L'inimitié, un mur qui sépare...

Car Christ est notre paix, lui qui des deux n'en a fait qu'un, et qui a renversé le mur de séparation, l'inimitié, ayant anéanti par sa chair la loi des ordonnances dans ses prescriptions... (Éphésiens 2, 14-15)
Tel un mur infranchissable, les dix commandements de l'ancienne Alliance divisait l'humanité en deux camps hostiles : les Juifs et les non Juifs – les païens. Cette séparation entre les deux fractions était matérialisée dans le Temple de Jérusalem par une haute muraille qui interdisait aux non Juifs, sous peine de mort, l'accès au parvis intérieure où les Juifs seuls avaient accès.
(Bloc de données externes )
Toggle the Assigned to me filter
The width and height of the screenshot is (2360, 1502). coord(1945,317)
Ce mur de séparation n'était cependant qu’une expression « extérieure » d'un mode de vie différent ; car selon leur homme « intérieur », les Juifs ne sont nullement différents des païens : les deux espèces humaines ont une même nature (une même chair), les mêmes désirs, les mêmes convoitises, le même esprit et, les sont habitées par une même inimitié.
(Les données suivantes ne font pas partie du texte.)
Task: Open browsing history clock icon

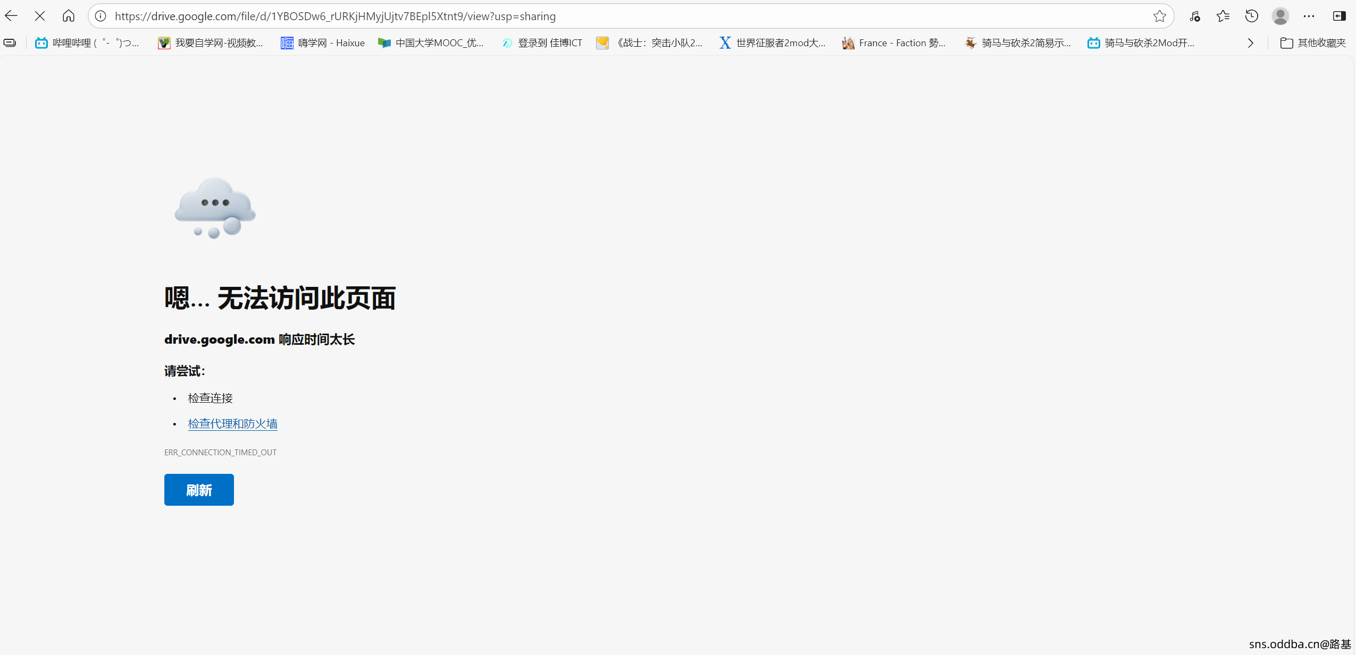Action: click(1252, 16)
C'est en faisant la volonté de Dieu comme Fils de l’homme, en tout semblable à nous, que Jésus-Christ a condamné le péché dans la chair, (Romains 8, 3) et réduit par sa mort le diable à l'impuissance :
Puis donc que les enfants avaient en commun le sang et la chair, lui aussi y participa pareillement afin de réduire à l’impuissance, par sa mort, celui qui a la puissance de la mort, c’est-à-dire le diable. (Hébreux 2, 14). 
La mort de Christ sur la croix a donné « le coup de grâce » à la Loi avec ses ordonnances, ses règles et ses prescriptions qui était cause d’inimitié entre Israël et les non Juif : les Juifs haïssaient les païens qui ne respectaient pas leurs exigences religieuses, les païens détestaient les Juifs parce qu’ils se croyaient supérieurs pour avoir reçu les commandements et les oracles de Dieu (cf. Romains 2).
Cependant, c'est grâce à sa résurrection d'entre les morts que Christ a donné naissance à une race nouvelle : les enfants de Dieu de la nouvelle Alliance. Parce que Jésus-Christ est mort pour tous les hommes, il est « maintenant » possible que les Juifs soient réconciliés et réunis avec les païens dans un même Esprit pour former un même corps : le corps de Christ. Un corps spirituel qui ignore les divisions religieuses et dont les membres s'édifient comme les prémices d'une nouvelle humanité.
Il n'a ici ni Grec ni Juif, ni circoncis ni incirconcis, ni barbare ni Scythe, ni esclave ni libre ; mais Christ est tout et en tous. (Colossiens 3, 11)
Cependant, « maintenant » comme « autrefois » c’est toujours la nature humaine (de chair et de sang) qui divise les hommes, les sépare de Dieu et les empêche d'hériter les promesses divines. Pour mettre un terme à cette division nous devons, comme les apôtres, annoncer la paix de Dieu aussi bien aux Juifs qu'aux non Juifs. Car la foi naît de la prédication dès lors que la prédication se fait par la parole du Christ. (Romains 10, 17)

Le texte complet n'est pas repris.